I remember long nights on CRTs, occasionally glancing away from them to look out the window or across the room and having this weird feeling hit me of how "sharp" and "detailed" everything is, like your brain having adapted to the blurriness and then suddenly hit with the sharpness of reality. I also had a very short stint as TV repairman (when your TV broke you used to call a guy to fetch it and then repair it at his workshop and bring it back repaired, can youngsters even imagine? Yes I'm a thousand years old in minecraft years) and hold onto my last daily-driver CRT a long time until it really became impractical. I often had two CRTs running (connected to either one or two computers) and then a CRT TV or a stereo for distraction and generic sounds, something computers wouldn't be capable of in a very practical sense for another decade at that point. The power I consumed then would give me anxiety now but back then electricity simply was that cheap. It didn't matter.
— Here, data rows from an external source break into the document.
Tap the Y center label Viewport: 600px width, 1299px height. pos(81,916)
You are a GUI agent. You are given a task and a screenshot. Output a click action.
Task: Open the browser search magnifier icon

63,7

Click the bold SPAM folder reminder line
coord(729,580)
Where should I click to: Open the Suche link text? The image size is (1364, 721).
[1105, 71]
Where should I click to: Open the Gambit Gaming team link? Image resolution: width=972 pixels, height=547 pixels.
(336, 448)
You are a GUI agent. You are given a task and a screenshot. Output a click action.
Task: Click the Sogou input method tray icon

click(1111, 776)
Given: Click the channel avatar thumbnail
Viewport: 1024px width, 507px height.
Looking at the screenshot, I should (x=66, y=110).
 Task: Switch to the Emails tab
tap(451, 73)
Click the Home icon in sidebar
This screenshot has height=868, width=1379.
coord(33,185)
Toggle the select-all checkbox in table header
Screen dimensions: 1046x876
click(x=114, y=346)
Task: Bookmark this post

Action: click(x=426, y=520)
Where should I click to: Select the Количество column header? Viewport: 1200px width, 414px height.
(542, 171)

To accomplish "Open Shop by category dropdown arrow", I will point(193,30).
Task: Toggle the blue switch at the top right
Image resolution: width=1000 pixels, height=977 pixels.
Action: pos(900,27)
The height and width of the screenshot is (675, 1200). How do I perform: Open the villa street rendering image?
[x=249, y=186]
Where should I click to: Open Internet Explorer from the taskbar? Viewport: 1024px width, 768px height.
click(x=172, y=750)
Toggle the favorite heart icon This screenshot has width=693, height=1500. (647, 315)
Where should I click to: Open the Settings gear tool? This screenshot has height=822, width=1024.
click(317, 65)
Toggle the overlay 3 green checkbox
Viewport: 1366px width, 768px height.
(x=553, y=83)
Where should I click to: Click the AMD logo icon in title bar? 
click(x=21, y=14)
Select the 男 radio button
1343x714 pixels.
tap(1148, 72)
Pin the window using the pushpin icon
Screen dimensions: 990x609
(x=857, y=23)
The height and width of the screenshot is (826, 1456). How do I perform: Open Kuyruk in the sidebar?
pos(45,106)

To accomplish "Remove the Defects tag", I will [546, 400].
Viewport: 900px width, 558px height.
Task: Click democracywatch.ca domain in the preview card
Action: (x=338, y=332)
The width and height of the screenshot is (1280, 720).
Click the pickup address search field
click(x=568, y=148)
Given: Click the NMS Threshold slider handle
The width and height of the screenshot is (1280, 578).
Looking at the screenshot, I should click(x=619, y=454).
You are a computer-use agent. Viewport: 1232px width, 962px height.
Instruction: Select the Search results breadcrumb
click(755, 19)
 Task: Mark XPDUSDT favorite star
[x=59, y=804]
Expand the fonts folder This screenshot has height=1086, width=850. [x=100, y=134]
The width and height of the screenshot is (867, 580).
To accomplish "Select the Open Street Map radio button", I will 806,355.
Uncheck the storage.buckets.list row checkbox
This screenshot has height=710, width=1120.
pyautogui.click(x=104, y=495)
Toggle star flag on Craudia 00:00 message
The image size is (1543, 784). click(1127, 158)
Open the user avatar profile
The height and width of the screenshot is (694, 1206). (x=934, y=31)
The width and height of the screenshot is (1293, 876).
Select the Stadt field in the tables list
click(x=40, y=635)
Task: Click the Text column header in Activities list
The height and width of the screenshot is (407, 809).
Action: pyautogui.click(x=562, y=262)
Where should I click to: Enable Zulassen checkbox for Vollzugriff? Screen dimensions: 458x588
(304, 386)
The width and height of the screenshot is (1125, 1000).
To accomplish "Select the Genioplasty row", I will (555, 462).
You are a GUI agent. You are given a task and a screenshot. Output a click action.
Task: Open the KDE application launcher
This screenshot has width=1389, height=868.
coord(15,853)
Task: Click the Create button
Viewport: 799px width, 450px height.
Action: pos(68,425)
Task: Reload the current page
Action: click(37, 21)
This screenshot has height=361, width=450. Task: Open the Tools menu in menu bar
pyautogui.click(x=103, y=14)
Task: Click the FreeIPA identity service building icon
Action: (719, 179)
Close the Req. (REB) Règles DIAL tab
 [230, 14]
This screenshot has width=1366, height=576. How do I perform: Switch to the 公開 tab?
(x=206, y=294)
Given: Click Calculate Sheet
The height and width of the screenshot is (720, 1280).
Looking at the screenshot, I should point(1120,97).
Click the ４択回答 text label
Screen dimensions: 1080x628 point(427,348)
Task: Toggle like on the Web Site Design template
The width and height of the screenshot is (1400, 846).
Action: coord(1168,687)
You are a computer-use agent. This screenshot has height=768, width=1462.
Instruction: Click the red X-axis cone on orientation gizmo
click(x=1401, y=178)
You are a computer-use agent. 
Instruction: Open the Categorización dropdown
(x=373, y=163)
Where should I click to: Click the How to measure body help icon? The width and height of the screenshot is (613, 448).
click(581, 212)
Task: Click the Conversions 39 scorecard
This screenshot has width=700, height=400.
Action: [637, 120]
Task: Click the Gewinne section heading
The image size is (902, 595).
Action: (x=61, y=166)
With all that, I generally do not miss CRTs and I love obsolete tech otherwise. In my experience, most people that dislike LCDs just never owned a good one with a decent panel, good, even backlight and high pixel density. It's not one of the ~$100 1080p ones most people have and the real important stats of an LCD are often in the fine print that isn't advertised. CRTs can't compete. Seriously. Also the late model CRT TVs were an absolute BITCH to repair, mostly because manufacturers started outsourcing and stopped giving a shit. It all doesn't matter anymore because even the more nicely designed sets you won't find e.g. a spare flyback transformer easily anymore for and a CRT is something that just wears down. Just how it is.
That said, I still have an old Triniton screen, a big-ass Braun TV that was a high-end, status-symbol kind of device in the 80s and a small, old CRT TV an neighbor threw out. All in working, good condition. But that's only because I'm basically an old tech hoarder.
So yeah, "deepfake" is a tech trend I may not be too excited about.
It sounds dumb but when I was a small boy reading shitty SciFi stories one of my "future dreams" was one day having a conversation with an actual artificial intelligence so I have watched recent developments with great interest, just how home computers once really interested me when they weren't mainstream. While we still not really have a true, hard/general/however-you-want-to-call-it intelligence and things like ChatGPT while impressive (and really close to my dream) are basically just text predictors taking advantage of vast processing power, the vibe is very similar to that particular home computer time and I expect absolutely fascinating things to come. This technology will have a similar, massive societal impact to home computers, and things will never be the same as before, no matter the various level of denial some people have about it. (people had the same kinds of denial about computers and their future importance in the 80s, I remember it very well) What is really important in my opinon is that everyone *needs* to have access to it. Only a select few, powerful having this in their hands will be an dystopian nightmare. Beware of the gatekeeepers, they do not have your "safety" in mind.